[Entries from a dataset]

****************************************

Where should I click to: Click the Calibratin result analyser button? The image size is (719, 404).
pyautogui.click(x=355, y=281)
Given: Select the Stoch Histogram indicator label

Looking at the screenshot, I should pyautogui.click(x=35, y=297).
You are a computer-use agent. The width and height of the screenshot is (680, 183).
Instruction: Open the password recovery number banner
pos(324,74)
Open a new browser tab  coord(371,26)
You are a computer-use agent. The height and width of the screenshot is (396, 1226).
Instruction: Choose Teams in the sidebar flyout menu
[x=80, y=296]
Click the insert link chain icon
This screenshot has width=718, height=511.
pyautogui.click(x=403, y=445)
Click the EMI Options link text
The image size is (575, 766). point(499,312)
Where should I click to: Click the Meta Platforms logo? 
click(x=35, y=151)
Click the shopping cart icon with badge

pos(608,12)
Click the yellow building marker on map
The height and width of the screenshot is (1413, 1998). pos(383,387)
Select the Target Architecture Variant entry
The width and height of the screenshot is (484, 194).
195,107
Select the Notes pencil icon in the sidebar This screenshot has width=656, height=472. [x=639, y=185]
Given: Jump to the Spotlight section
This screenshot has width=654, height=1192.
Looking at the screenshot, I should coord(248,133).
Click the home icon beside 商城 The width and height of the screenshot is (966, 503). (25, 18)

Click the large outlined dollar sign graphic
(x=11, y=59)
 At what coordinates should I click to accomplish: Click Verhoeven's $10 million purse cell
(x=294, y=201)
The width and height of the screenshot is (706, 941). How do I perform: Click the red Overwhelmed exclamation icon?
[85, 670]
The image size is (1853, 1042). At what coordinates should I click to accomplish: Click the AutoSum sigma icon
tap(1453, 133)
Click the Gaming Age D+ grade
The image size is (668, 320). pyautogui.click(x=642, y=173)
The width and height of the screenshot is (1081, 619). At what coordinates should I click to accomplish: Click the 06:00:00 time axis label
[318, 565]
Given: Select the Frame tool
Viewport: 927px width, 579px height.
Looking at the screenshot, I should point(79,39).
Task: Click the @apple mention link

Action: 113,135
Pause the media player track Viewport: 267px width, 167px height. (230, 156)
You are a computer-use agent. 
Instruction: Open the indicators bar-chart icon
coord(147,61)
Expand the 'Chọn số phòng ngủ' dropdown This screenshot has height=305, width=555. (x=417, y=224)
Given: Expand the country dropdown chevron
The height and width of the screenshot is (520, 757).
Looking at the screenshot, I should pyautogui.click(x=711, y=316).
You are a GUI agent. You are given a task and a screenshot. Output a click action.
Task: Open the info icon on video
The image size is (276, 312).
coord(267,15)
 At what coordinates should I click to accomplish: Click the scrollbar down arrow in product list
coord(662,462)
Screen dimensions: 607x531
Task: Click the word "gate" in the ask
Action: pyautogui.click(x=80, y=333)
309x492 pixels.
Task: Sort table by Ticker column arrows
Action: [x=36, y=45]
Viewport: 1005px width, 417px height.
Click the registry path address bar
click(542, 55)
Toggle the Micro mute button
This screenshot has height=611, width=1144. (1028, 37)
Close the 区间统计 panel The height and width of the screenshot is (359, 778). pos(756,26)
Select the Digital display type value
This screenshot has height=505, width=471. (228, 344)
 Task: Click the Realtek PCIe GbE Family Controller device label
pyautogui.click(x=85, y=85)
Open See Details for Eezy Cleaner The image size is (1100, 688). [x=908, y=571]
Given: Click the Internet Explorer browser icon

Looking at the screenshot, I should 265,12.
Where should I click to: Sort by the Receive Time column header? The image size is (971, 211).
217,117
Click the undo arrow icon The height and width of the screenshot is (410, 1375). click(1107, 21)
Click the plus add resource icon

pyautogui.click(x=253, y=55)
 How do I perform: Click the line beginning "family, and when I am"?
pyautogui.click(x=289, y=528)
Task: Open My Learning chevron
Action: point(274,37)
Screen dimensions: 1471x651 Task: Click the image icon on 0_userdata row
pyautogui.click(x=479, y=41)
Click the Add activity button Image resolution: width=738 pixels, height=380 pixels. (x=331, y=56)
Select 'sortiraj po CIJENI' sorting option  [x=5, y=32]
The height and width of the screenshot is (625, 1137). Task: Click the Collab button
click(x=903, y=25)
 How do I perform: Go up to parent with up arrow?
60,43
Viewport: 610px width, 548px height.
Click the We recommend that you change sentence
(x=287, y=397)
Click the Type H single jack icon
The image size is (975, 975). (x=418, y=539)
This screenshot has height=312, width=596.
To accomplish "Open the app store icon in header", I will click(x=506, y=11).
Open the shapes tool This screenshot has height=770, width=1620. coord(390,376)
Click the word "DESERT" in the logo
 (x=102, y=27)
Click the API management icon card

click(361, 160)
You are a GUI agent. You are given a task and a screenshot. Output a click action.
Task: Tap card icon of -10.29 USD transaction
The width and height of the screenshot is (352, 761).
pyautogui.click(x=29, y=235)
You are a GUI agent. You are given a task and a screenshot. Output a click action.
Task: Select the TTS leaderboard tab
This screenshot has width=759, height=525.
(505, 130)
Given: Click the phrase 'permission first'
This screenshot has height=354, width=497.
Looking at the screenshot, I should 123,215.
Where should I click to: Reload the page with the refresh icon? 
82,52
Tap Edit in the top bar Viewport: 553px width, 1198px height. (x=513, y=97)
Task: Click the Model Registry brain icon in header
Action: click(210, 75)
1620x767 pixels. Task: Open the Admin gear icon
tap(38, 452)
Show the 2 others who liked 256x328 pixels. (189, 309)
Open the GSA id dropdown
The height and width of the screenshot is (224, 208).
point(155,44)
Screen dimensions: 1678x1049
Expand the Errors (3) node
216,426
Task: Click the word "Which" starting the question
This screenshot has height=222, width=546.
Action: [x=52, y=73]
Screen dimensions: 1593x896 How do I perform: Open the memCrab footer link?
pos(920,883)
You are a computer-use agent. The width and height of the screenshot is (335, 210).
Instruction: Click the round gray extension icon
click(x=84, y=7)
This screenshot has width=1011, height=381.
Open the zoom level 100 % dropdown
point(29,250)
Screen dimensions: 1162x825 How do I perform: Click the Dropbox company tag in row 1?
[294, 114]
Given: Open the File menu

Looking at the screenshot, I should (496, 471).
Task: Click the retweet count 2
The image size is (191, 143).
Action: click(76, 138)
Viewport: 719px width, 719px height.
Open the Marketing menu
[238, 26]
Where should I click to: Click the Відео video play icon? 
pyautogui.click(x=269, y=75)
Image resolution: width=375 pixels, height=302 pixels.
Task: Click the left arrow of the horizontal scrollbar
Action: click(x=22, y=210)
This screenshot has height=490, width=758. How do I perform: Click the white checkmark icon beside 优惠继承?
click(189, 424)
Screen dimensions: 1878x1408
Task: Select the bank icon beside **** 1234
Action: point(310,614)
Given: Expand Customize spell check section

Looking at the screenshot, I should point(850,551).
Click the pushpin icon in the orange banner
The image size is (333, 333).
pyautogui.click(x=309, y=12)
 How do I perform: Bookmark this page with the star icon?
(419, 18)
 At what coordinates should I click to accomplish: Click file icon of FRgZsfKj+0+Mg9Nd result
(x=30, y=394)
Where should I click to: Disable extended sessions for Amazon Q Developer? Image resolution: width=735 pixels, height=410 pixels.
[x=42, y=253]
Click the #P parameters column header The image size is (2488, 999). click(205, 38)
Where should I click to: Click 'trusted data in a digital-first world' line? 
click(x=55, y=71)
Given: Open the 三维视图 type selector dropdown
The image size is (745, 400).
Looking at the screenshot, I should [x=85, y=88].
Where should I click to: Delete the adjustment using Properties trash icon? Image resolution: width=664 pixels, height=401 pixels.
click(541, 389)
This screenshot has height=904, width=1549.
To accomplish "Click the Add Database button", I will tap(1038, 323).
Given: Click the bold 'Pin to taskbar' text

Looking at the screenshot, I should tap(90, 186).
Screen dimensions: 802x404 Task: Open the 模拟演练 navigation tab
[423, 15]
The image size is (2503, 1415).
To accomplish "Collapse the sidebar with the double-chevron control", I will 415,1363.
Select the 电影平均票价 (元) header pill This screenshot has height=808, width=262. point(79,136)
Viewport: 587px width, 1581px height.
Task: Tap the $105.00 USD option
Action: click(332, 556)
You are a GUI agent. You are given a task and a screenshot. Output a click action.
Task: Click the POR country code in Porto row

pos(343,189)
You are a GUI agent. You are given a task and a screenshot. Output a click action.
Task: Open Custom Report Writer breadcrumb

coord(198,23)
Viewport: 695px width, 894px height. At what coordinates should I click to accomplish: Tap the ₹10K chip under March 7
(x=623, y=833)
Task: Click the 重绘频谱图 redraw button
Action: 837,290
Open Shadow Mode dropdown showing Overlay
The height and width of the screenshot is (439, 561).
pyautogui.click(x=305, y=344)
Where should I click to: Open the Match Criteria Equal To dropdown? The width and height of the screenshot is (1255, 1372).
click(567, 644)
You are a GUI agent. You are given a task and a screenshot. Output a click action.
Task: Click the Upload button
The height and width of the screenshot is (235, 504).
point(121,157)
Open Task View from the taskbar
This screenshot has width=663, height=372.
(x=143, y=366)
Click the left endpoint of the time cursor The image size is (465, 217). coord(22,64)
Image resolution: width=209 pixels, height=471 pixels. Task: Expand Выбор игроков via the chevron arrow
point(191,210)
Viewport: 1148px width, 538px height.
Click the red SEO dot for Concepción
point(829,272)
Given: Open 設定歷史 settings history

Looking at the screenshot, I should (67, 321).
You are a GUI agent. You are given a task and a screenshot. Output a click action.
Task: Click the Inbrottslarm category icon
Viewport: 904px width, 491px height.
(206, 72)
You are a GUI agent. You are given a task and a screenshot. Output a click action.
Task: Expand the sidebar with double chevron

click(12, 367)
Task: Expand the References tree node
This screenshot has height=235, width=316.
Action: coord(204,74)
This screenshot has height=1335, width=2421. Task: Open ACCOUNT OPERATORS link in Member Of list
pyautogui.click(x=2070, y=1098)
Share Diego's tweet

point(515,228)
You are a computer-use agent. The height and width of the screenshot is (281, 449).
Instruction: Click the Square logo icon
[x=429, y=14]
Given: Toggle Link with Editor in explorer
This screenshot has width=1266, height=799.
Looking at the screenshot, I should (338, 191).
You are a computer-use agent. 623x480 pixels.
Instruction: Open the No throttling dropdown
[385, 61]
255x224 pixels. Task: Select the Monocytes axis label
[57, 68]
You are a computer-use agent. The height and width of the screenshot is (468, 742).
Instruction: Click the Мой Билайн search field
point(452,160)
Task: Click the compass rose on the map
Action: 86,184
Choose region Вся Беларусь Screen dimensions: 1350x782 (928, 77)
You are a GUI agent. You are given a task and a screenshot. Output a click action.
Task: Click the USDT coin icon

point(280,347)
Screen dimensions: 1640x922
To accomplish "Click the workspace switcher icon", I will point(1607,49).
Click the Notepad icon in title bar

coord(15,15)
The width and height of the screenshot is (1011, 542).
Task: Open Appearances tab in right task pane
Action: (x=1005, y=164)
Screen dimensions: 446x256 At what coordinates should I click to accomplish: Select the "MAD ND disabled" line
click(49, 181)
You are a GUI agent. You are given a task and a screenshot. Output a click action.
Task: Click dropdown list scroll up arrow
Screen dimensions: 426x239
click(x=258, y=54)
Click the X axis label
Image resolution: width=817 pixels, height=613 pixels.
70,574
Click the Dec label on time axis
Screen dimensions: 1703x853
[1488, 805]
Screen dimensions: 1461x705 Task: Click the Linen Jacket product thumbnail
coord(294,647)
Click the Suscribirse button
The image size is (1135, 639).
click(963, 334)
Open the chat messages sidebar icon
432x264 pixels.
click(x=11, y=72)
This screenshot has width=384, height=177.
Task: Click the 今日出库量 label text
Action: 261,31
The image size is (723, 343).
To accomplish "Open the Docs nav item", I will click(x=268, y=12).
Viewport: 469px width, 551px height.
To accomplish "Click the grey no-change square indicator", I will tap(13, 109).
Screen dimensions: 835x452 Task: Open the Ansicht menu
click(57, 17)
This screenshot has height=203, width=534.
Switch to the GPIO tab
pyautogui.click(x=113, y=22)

****************************************

> _TASK BRIEF_:
Output the lines from the line with "Close the 区间统计" to the line with "Looking at the screenshot, I should 265,12." as a JSON list of strings, one string per line, leaving out blank lines.

> _WRITTEN RESPONSE_:
[
  "Close the 区间统计 panel The height and width of the screenshot is (359, 778). pos(756,26)",
  "Select the Digital display type value",
  "This screenshot has height=505, width=471. (228, 344)",
  " Task: Click the Realtek PCIe GbE Family Controller device label",
  "pyautogui.click(x=85, y=85)",
  "Open See Details for Eezy Cleaner The image size is (1100, 688). [x=908, y=571]",
  "Given: Click the Internet Explorer browser icon",
  "Looking at the screenshot, I should 265,12."
]